_Brief:_
Leave the pictures out and reproduce, exactly, the lines from the one with "You are a computer-use" through the end of the entries below.

[Records excerpted from a collection]
□ □ □ □ □

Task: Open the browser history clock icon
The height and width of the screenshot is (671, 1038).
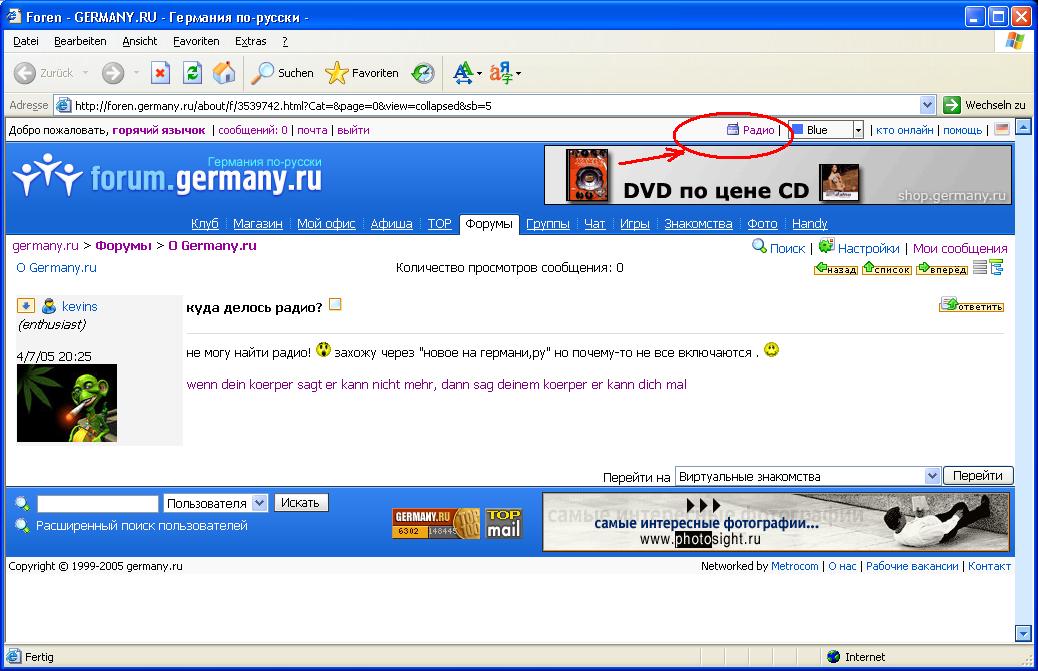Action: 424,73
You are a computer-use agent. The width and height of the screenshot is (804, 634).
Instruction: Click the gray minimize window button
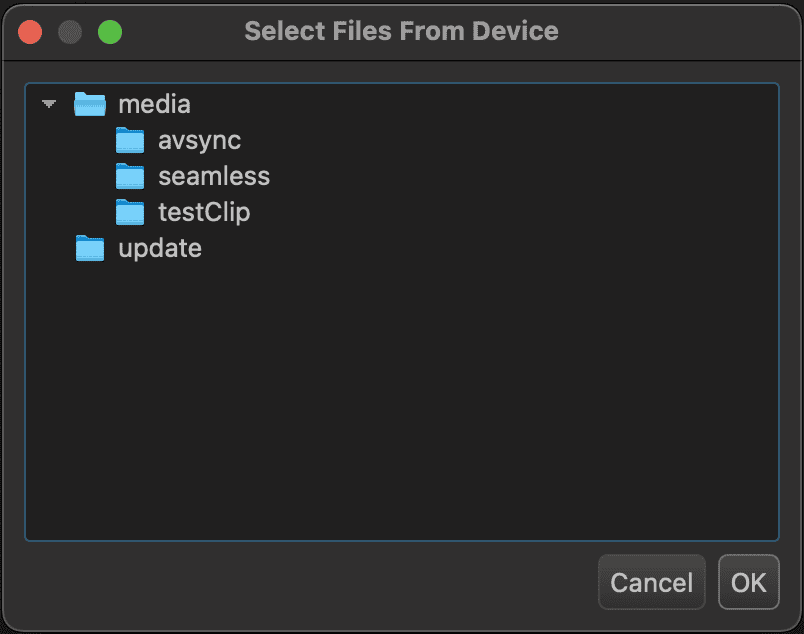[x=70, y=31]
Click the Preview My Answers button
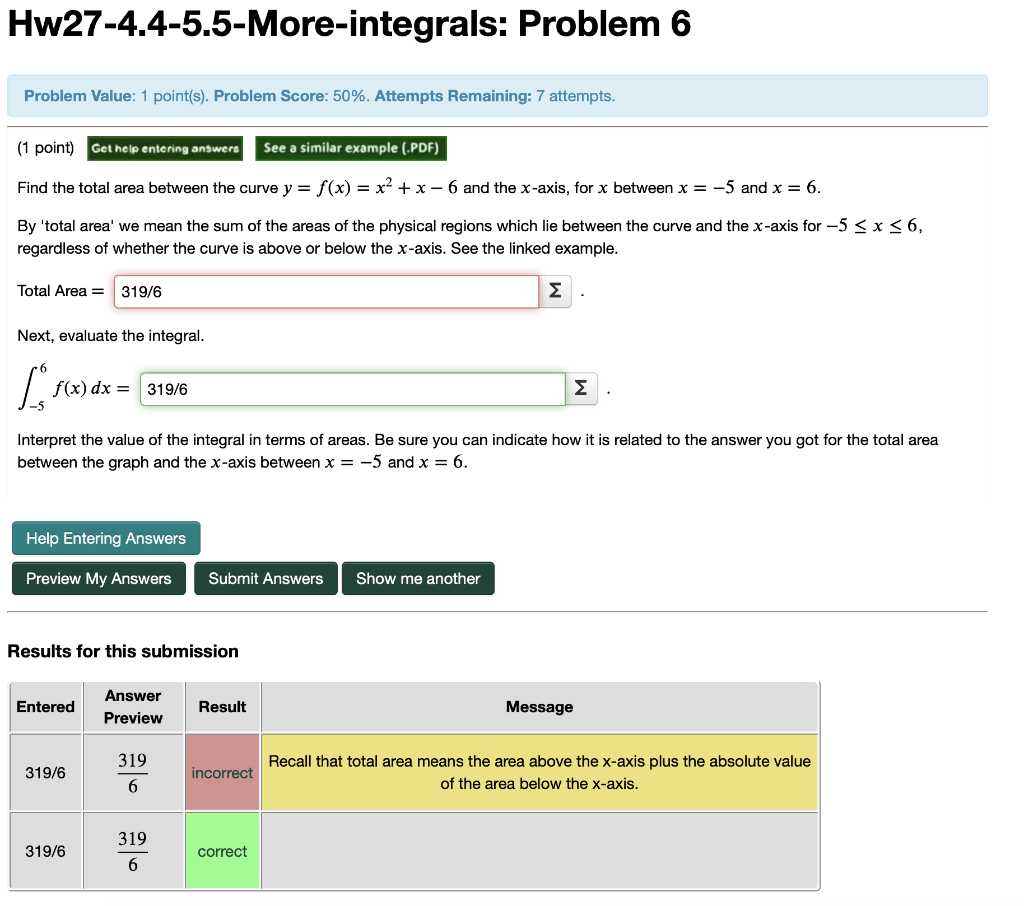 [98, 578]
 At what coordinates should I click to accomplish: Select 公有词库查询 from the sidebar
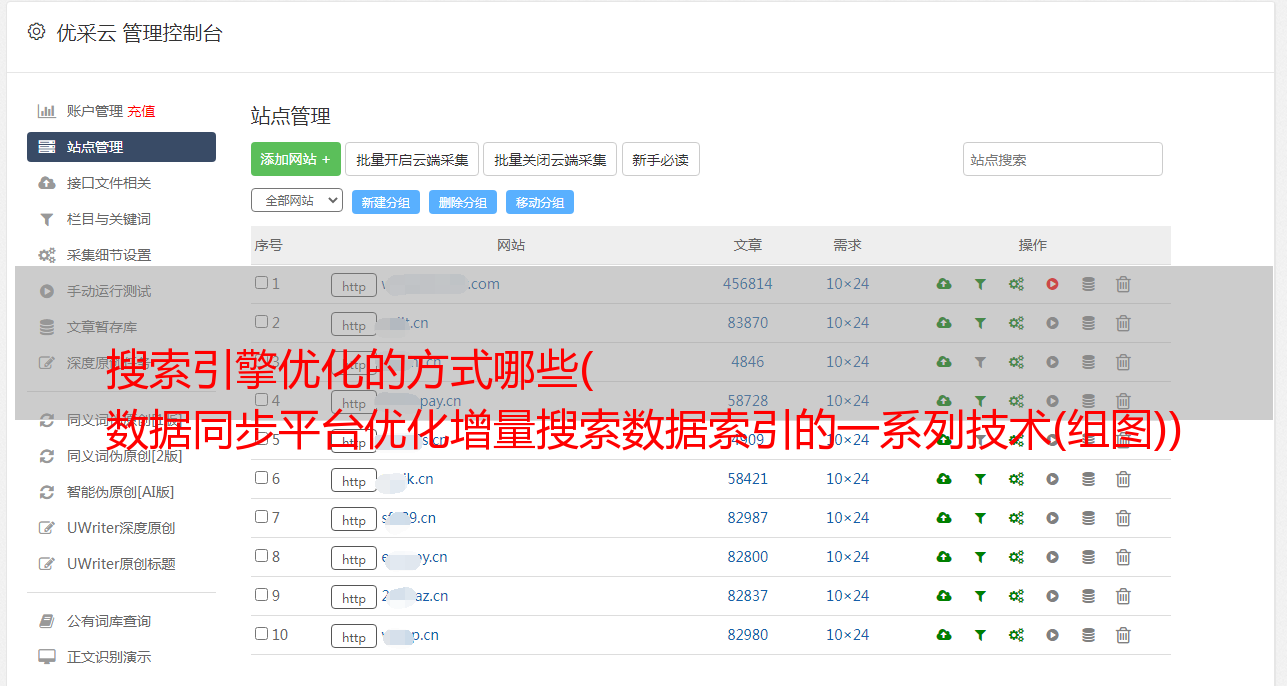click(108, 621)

□ □ □ □ □

_Reply:_
You are a computer-use agent. The width and height of the screenshot is (804, 634).
Instruction: Click the gray minimize window button
[x=70, y=31]
Click the Preview My Answers button
 [98, 578]
 At what coordinates should I click to accomplish: Select 公有词库查询 from the sidebar
click(108, 621)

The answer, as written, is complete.